DIRECTION:
Gather each line of the records in which the word "width" appears, and copy those lines in full.

DATASET ENTRIES:
:::
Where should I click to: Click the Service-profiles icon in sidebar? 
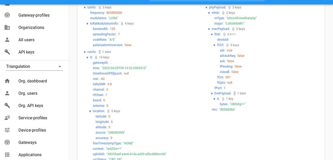(x=7, y=118)
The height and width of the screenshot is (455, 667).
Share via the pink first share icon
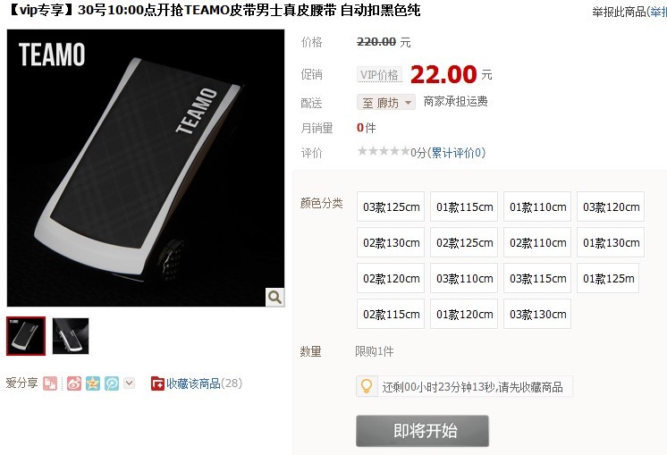coord(50,383)
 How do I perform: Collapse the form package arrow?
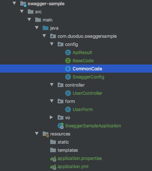point(52,101)
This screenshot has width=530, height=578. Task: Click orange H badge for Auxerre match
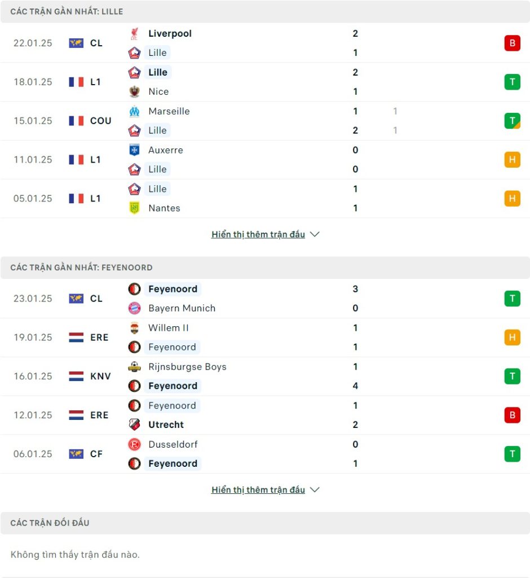pos(512,160)

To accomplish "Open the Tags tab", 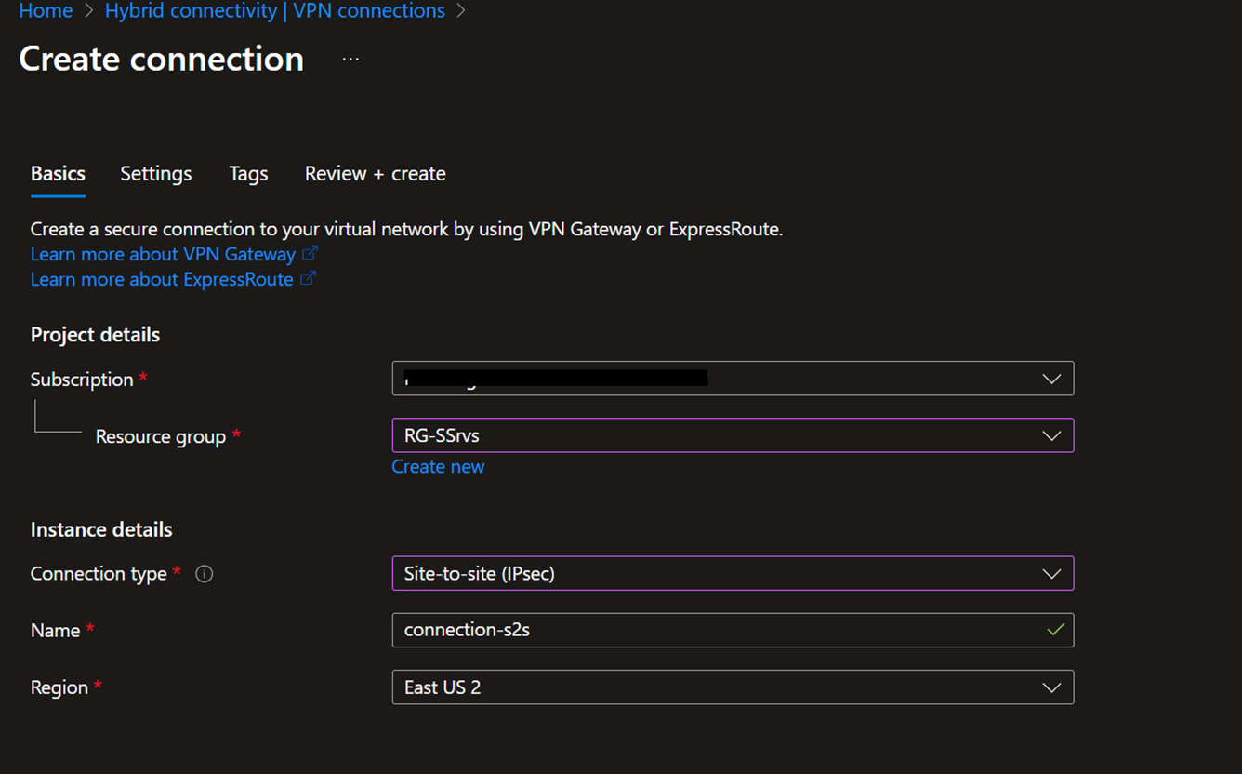I will point(248,174).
:::
ANSWER FOR THIS EXERCISE:
The height and width of the screenshot is (455, 667).
This screenshot has width=530, height=578. Task: Click orange H badge for Auxerre match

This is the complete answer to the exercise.